### Problem to solve
In the entries that follow, find the line containing "You are a computer-use agent. This"; from there, copy every line exactly through the line containing "Play the Looker's Semantic Model video".

[Stored items]
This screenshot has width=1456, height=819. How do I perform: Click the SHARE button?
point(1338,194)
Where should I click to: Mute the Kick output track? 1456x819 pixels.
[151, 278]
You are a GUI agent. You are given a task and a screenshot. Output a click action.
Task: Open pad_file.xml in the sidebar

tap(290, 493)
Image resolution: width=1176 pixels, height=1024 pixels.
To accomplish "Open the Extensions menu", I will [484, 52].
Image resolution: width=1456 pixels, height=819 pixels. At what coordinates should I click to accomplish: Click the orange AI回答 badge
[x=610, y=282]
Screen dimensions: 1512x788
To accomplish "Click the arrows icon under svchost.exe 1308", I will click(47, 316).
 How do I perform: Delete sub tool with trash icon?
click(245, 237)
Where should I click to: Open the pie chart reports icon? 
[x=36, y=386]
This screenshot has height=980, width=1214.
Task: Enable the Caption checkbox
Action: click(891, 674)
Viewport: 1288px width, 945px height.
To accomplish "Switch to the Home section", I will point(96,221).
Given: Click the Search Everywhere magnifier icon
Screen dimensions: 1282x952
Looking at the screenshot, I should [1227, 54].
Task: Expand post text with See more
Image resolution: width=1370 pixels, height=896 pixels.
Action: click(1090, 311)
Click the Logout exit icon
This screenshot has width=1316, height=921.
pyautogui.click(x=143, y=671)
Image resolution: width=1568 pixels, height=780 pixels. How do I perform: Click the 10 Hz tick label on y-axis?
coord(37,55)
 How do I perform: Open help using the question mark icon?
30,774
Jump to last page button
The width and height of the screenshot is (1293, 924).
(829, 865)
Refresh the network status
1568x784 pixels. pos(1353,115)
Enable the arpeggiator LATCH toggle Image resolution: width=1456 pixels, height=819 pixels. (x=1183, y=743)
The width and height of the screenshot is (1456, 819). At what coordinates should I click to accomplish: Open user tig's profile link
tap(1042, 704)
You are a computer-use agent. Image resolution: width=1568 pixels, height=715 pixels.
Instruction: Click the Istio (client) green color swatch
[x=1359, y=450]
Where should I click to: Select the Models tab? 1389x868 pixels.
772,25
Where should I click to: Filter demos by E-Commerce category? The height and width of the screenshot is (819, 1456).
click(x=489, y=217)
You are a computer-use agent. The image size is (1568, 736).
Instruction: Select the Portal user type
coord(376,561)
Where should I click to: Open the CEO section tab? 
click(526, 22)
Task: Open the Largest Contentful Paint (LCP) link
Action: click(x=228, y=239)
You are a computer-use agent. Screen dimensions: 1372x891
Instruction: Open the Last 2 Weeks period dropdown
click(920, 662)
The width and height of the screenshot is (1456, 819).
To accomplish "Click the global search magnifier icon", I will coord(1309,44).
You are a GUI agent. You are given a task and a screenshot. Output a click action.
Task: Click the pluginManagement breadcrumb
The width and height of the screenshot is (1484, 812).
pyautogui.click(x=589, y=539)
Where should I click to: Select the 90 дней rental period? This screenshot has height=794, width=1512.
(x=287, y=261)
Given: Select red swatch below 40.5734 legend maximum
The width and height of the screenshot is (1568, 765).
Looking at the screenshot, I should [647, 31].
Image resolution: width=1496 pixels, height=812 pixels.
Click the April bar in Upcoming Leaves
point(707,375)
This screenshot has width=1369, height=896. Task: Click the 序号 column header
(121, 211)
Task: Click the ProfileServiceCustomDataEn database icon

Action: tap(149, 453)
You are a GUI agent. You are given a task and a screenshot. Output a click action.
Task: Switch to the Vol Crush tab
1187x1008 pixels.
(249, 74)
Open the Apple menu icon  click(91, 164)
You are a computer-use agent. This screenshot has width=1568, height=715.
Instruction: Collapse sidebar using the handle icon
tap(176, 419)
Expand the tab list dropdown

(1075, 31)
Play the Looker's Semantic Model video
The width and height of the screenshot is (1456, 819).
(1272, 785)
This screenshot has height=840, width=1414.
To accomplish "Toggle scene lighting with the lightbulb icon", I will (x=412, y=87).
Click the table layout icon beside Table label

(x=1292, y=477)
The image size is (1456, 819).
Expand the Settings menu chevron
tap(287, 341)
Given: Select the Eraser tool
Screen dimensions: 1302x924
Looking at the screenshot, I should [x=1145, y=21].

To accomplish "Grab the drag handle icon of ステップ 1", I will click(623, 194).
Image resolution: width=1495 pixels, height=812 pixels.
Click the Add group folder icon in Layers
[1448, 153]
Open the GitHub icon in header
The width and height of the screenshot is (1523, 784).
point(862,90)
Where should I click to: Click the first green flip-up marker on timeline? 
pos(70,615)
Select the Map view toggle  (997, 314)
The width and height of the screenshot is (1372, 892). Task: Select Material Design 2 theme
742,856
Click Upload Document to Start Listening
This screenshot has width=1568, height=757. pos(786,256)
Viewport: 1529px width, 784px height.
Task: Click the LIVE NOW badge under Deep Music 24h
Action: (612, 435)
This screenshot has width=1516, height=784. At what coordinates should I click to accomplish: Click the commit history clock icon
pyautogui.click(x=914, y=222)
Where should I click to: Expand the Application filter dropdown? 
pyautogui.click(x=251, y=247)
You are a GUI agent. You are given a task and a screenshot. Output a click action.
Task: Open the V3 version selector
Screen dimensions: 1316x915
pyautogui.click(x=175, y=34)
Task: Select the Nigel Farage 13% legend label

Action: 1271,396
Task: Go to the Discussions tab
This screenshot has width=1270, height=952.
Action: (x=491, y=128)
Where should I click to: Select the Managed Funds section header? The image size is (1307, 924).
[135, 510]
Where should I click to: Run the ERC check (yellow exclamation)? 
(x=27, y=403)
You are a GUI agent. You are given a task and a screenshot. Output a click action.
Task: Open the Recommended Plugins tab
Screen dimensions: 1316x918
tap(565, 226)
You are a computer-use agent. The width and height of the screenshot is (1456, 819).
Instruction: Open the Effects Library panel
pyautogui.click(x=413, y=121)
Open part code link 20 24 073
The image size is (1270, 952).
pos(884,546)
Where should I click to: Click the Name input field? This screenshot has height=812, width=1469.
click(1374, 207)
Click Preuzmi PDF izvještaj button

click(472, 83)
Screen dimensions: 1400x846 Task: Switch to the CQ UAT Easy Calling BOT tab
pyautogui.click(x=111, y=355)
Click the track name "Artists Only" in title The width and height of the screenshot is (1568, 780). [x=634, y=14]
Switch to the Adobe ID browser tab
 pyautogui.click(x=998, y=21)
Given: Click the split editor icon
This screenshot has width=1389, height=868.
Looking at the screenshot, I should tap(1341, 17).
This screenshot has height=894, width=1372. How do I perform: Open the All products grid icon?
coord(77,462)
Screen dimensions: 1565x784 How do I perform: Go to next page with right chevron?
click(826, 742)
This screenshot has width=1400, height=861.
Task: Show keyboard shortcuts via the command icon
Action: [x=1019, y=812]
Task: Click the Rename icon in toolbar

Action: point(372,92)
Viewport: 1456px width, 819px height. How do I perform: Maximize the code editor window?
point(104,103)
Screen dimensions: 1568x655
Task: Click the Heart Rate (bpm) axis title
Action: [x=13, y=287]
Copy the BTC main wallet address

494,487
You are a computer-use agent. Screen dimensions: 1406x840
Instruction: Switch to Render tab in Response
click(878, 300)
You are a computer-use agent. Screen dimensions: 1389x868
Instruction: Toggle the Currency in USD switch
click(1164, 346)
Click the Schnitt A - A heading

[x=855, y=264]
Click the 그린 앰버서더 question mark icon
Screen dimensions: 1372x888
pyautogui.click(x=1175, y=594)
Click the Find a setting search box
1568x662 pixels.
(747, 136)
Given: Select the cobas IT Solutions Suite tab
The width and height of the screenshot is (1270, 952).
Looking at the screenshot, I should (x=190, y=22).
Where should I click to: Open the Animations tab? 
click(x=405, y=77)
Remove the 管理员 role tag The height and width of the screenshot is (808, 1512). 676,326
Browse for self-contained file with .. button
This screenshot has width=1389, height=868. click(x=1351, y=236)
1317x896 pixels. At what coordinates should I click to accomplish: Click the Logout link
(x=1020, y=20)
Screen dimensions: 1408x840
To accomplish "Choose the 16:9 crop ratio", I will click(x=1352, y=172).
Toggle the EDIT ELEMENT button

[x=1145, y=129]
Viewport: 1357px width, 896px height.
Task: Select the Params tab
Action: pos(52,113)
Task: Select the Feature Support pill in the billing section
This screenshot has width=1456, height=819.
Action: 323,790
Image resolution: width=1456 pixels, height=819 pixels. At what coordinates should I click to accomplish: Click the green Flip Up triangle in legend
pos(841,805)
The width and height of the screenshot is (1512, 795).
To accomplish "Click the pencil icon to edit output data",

### Expected answer
You are a computer-use agent. This screenshot has width=1568, height=715.
Instruction: Collapse sidebar using the handle icon
tap(176, 419)
Expand the tab list dropdown

(1075, 31)
Play the Looker's Semantic Model video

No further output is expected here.